SEITENAUSZUG –
VON ANFANG AN … UND ZU ENDE GEDACHT!
GUT GEPLANT…
Schon in den ersten Schritten der PLANUNGSPHASE einer Straße werden Natur und Landschaft in ihrem Bestand erfasst und bewertet. Nach einer umfassenden Konfliktermittlung werden in einem komplexen Prozess ein Konzept erstellt und zuletzt die Ausgleichs- und Ersatzmaßnahmen geplant (=Kompensation). Die Kompensationsmaßnahmen werden so zu einem wesentlichen Teil der Baurechtsschaffung (Planfeststellung, Plangenehmigung oder auch bei Erhaltungsmaßnahmen).
VON DER GENEHMIGUNG IN RICHTUNG AUSFÜHRUNG
Gerade nach der Genehmigungsphase gibt es Einiges zu beachten. Es liegt dann in der Regel ein Landschaftspflegerischer Begleitplan (LBP) vor. Der Landschaftspflegerische Ausführungsplan (LAP) stellt die aus dem LBP und damit den baurechtlichen Auflagen abgeleitete und ausführungsreife Form für eine Ausschreibung dar. Die Umsetzung von Kompensationsmaßnahmen ist an enge räumliche und zeitliche Vorgaben gebunden, die es bis in die Ausgestaltung der Bauverträge zu berücksichtigen gilt – für den Landschaftsbau, aber auch für alle anderen Gewerke.
STRASSEN.NRW BAUT LANDSCHAFT
Mit der Umsetzung von Kompensationsmaßnahmen und auch bei der Rekultivierung der abgeschlossenen Baustelle sind die Kolleg*innen im Landschaftsbau mit der Fachbauaufsicht betraut.

BEREITGESTELLTES MATERIAL –

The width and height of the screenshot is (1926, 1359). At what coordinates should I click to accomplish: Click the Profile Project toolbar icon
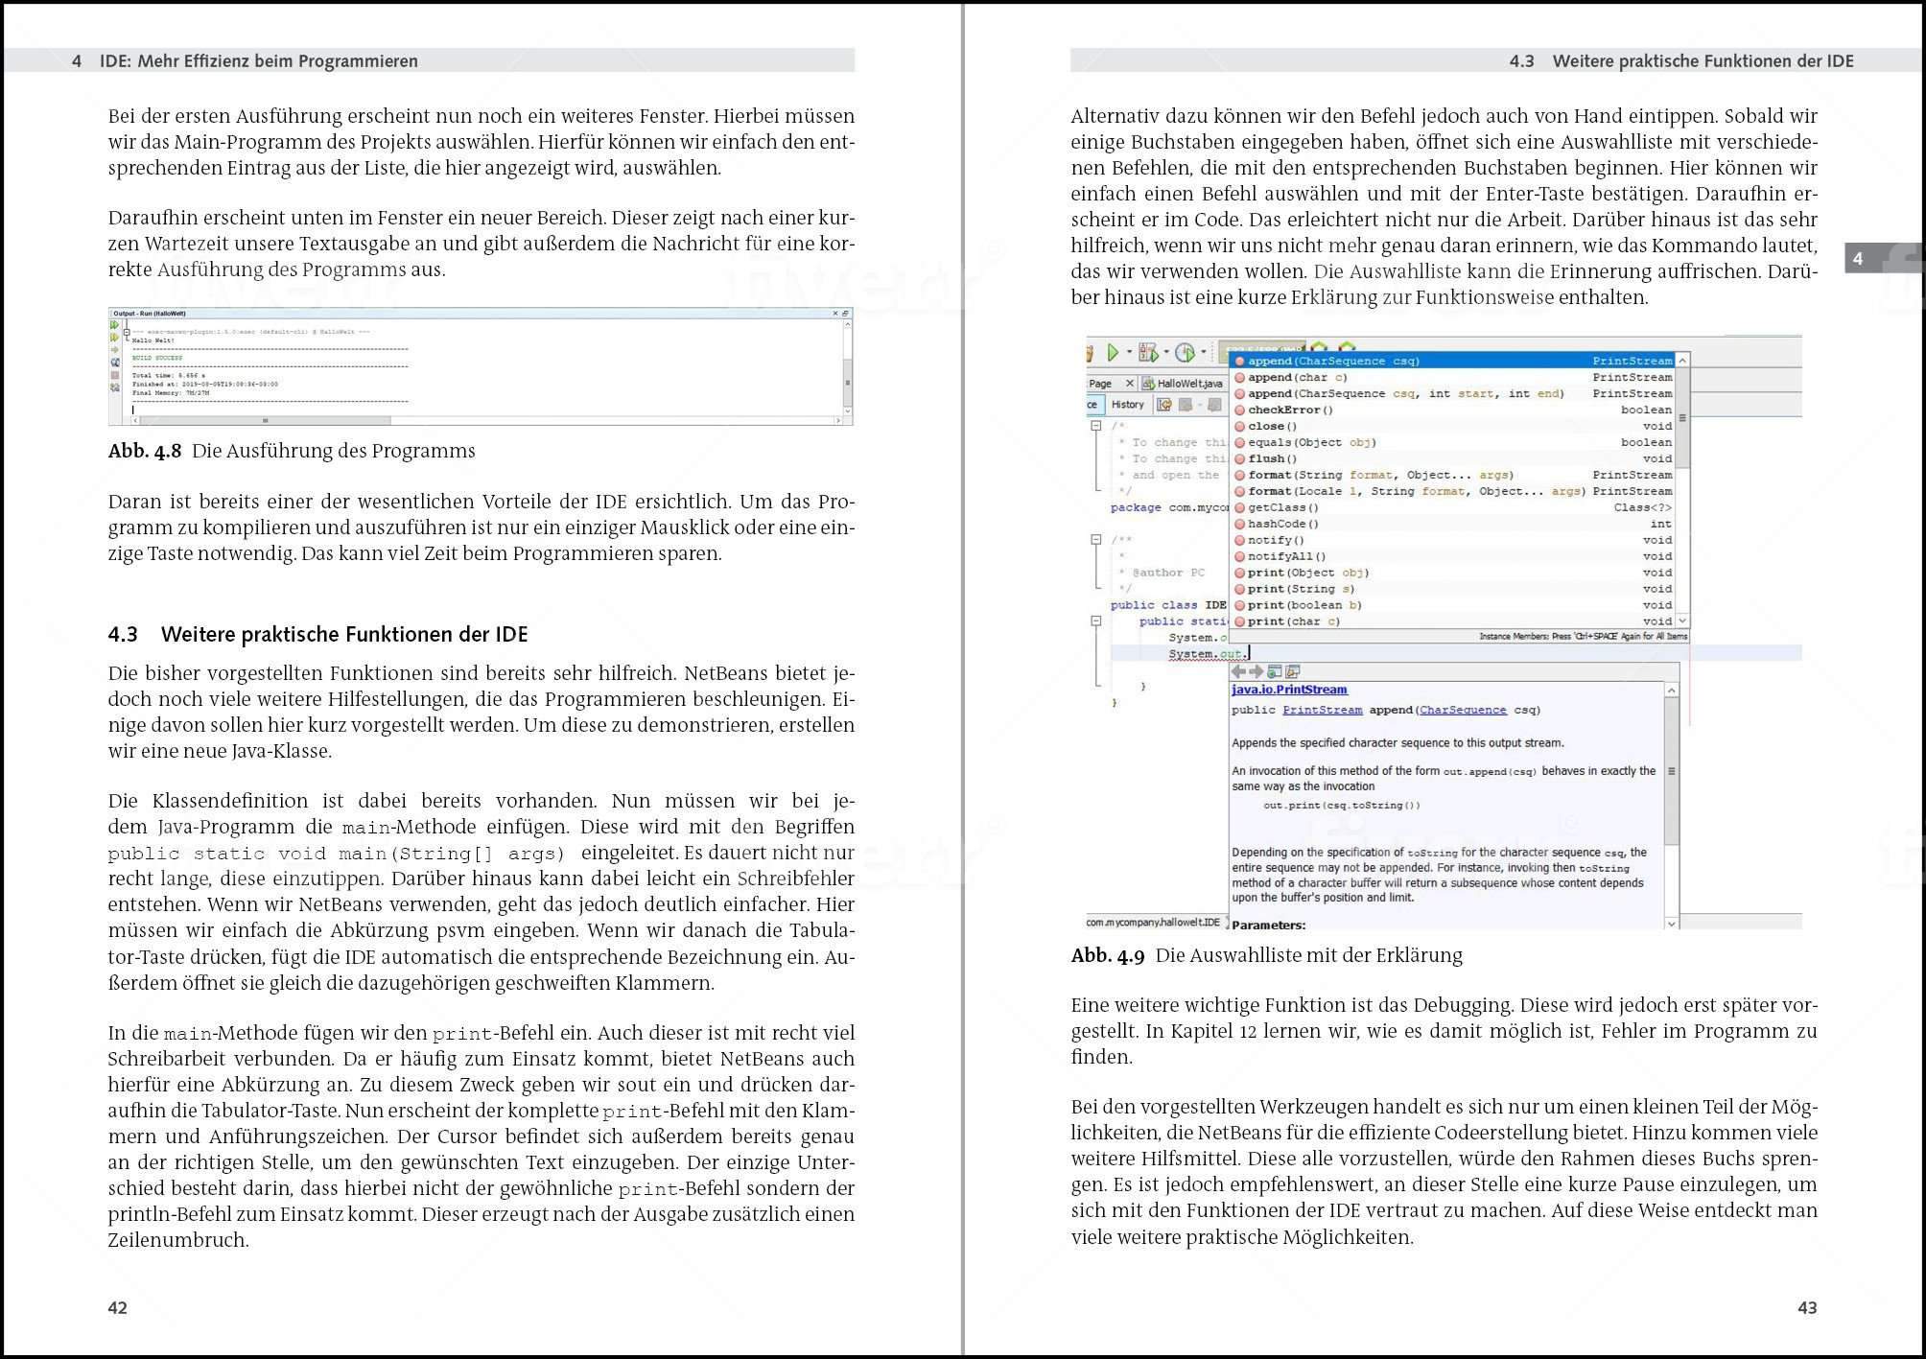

ARBEITSAUFTRÄGE –
1. Beantworten Sie zum Text über Kompensationsmaßnahmen im Straßenbau die folgenden Fragen:
(a) Was wird bereits in den ersten Schritten der Planungsphase einer Straße erfasst und bewertet?
(b) Wofür stellt der Landschaftspflegerische Ausführungsplan (LAP) die ausführungsreife Form dar?
(c) Womit sind die Kolleg*innen im Landschaftsbau betraut?
2. Führen Sie den Text über Kompensationsmaßnahmen im Straßenbau im Anschluss an seinen letzten Satz weiter.

ERGEBNISSE JE AUFGABE –
1.
(a) Natur und Landschaft in ihrem Bestand.
(b) Für eine Ausschreibung.
(c) Mit der Fachbauaufsicht bei der Umsetzung von Kompensationsmaßnahmen und bei der Rekultivierung der abgeschlossenen Baustelle.

2.
Unterstützung bekommen alle an der Bauvorbereitung und Bauausführung Beteiligten durch die Umweltbaubegleitung. Die Umweltbaubegleitung steht den Fachbauüberwachungen und Baufirmen beratend zur Seite. Sie hilft dem Vorhabenträger die umweltrechtlichen Vorgaben aus der Baurechtsschaffung umzusetzen. Einige Fachgesetze gelten auch unabhängig von der Baurechtsschaffung – prominent sind der Besondere Artenschutz, verankert im Bundesnaturschutzgesetz, und das Umweltschadensgesetz.
VON DER BAUPHASE IN DIE UNTERHALTUNG
Wenn die komplexen planerischen Vorarbeiten abgeschlossen wurden und die Kompensationsmaßnahmen hergestellt sind, ist die Arbeit des Vorhabenträgers lange nicht zu Ende. Die Kompensationsverpflichtung hält im Regelfall auch so lange wie der Eingriff in Natur und Landschaft andauert. Die prächtige Streuobstwiese, das Eidechsenhabitat oder die Feuchtwiese erfordern intensive Kontrolle und dauerhafte Pflege.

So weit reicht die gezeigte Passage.